# What you should do
If a line in the records below contains the word "swatch", copy it.

# Data shown
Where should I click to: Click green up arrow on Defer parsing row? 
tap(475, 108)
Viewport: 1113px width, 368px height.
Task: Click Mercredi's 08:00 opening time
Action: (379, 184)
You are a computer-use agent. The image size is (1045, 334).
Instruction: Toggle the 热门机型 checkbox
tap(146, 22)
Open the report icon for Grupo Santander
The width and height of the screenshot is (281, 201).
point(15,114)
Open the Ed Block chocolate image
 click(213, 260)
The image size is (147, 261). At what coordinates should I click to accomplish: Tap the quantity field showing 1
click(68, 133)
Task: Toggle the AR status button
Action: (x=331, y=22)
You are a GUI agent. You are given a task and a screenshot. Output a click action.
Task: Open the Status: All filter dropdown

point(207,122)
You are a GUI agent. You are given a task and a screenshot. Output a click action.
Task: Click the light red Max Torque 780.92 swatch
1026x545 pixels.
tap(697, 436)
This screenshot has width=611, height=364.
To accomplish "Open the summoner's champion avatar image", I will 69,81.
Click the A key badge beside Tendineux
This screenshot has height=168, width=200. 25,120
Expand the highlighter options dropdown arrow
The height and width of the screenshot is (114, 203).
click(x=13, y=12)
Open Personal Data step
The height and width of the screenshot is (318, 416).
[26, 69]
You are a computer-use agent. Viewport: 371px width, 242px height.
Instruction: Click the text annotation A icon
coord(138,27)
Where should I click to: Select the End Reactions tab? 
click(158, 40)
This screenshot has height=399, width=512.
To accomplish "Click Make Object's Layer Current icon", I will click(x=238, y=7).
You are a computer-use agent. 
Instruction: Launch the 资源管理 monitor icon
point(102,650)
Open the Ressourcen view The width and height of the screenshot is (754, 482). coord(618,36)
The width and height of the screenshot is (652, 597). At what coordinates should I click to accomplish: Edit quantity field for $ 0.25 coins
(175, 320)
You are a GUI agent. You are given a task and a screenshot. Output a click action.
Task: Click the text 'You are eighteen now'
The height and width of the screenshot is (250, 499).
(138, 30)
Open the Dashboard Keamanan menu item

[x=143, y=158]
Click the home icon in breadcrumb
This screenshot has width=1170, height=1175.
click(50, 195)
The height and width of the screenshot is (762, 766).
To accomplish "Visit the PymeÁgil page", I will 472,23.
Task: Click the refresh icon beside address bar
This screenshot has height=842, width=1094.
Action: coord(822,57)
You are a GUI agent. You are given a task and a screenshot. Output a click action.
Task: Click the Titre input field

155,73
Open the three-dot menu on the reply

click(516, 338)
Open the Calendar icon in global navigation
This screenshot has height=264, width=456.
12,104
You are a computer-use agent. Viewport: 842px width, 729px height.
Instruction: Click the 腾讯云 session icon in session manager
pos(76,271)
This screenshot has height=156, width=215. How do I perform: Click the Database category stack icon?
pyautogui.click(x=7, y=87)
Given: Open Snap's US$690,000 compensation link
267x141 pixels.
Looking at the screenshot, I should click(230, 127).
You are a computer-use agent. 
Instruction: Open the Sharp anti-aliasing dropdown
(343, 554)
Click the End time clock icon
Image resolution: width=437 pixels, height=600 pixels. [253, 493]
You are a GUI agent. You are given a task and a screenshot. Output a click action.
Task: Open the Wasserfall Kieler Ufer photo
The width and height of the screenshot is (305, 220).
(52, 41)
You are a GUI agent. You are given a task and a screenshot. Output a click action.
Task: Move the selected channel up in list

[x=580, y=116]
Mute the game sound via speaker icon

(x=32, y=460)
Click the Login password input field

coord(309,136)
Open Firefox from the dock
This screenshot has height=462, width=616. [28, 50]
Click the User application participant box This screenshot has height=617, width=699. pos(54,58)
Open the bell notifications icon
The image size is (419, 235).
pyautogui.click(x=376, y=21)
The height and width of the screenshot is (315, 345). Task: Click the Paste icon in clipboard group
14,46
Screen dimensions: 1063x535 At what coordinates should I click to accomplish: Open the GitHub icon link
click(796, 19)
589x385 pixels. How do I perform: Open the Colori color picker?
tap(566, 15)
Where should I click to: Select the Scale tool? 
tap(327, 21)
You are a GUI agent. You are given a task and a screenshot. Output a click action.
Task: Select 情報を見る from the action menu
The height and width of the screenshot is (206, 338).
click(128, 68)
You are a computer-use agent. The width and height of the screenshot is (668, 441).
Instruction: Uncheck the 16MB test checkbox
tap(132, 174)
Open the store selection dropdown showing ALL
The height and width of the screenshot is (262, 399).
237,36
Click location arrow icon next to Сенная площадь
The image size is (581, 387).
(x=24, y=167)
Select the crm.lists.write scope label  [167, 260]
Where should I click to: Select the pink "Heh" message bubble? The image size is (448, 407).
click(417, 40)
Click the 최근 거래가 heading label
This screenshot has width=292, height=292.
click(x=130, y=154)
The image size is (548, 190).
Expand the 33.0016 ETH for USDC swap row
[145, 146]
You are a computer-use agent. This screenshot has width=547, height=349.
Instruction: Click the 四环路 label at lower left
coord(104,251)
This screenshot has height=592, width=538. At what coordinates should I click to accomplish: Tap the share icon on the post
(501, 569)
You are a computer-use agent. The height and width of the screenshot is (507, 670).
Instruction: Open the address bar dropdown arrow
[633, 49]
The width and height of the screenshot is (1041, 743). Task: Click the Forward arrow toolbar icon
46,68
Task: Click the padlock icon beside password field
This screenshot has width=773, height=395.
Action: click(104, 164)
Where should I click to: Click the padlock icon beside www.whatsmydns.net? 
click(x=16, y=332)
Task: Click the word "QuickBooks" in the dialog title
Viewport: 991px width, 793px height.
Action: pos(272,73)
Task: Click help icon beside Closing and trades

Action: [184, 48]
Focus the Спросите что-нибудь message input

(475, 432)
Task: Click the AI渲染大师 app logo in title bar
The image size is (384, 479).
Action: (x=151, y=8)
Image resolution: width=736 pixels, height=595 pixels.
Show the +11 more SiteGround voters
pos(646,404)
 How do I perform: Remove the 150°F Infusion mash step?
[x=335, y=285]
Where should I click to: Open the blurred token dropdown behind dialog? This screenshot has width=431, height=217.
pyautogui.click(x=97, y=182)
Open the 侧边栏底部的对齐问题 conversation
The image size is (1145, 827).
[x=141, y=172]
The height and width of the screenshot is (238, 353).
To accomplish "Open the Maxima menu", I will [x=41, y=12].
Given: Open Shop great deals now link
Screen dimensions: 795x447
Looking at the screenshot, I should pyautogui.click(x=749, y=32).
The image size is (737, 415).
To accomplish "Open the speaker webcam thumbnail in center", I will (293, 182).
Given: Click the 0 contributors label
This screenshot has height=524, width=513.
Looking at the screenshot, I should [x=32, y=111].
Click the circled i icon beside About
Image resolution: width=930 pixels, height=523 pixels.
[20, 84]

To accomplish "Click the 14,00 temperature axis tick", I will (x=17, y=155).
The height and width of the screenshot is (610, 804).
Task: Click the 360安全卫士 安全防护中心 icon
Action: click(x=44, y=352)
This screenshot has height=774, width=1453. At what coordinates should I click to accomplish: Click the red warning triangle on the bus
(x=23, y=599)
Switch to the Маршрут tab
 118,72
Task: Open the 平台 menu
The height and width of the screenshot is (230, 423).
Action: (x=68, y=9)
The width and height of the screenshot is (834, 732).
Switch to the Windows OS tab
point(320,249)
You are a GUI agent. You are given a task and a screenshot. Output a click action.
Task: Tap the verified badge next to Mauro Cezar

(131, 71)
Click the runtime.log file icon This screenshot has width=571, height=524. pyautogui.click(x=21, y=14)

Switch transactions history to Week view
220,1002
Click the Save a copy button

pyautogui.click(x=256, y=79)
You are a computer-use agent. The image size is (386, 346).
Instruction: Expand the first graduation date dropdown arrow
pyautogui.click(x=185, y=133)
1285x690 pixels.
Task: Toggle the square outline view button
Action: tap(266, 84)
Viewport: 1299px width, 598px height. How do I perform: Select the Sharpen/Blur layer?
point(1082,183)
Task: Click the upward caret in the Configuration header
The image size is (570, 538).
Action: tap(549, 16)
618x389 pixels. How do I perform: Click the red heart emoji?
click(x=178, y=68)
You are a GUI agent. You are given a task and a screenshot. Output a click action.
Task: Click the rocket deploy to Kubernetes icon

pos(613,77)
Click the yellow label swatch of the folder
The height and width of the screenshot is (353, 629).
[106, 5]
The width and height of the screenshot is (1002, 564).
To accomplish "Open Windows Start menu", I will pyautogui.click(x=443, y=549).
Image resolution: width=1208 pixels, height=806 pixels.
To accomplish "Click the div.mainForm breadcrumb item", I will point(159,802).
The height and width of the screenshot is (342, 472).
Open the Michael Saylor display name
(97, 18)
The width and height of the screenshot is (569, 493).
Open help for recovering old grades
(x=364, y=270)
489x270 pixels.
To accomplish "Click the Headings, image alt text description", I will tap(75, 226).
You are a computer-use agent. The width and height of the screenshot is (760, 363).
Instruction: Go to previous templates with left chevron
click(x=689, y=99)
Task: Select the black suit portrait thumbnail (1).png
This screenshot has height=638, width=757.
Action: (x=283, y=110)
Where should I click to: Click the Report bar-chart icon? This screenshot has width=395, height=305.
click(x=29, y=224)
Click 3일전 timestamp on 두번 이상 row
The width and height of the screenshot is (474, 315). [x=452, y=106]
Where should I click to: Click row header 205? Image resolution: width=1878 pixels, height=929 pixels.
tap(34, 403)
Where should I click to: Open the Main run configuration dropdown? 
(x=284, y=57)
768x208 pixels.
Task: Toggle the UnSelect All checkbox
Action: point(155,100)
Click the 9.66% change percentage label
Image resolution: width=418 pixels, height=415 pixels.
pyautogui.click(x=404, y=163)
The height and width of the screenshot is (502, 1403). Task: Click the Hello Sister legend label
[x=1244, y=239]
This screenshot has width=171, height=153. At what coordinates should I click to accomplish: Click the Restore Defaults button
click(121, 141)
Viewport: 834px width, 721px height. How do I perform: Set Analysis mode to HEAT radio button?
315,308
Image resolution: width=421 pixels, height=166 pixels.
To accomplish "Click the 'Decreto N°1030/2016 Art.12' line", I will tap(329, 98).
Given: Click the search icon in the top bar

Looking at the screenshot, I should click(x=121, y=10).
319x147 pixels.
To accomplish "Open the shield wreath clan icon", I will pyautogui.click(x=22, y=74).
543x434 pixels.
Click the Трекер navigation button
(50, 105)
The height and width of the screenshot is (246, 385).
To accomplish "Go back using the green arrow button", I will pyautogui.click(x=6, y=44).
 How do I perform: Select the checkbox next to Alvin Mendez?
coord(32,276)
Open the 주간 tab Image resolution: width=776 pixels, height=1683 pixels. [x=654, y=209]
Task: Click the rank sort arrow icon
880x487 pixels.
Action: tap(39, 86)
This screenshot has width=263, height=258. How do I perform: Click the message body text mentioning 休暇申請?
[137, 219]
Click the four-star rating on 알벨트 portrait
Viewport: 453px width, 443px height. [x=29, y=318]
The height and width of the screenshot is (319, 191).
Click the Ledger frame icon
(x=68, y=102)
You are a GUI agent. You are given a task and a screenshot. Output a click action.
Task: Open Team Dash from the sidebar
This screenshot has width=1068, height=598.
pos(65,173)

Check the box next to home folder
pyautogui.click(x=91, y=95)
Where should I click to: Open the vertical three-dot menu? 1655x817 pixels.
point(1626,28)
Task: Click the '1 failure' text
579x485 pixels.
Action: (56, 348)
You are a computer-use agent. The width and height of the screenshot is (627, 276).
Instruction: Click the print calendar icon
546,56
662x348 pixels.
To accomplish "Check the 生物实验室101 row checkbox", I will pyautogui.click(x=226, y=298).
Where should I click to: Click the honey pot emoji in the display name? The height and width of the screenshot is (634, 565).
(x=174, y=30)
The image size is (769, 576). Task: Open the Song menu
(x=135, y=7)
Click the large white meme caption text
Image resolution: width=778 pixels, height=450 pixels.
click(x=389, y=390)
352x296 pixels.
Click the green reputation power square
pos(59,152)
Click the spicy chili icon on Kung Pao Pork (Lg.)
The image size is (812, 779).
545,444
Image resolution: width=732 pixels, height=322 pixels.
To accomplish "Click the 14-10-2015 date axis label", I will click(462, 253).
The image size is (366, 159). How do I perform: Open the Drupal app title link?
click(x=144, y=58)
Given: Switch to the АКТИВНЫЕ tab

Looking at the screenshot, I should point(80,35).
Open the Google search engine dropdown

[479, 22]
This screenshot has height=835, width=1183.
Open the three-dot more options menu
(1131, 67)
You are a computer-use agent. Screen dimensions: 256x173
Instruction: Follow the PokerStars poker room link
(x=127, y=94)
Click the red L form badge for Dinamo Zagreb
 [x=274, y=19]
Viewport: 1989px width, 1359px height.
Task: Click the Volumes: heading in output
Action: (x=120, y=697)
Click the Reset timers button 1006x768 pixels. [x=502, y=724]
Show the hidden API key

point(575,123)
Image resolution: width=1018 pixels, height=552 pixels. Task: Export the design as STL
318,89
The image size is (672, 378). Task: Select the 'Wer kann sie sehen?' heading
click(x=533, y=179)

# Answer to this task
Task: Click the light red Max Torque 780.92 swatch
Click the yellow label swatch of the folder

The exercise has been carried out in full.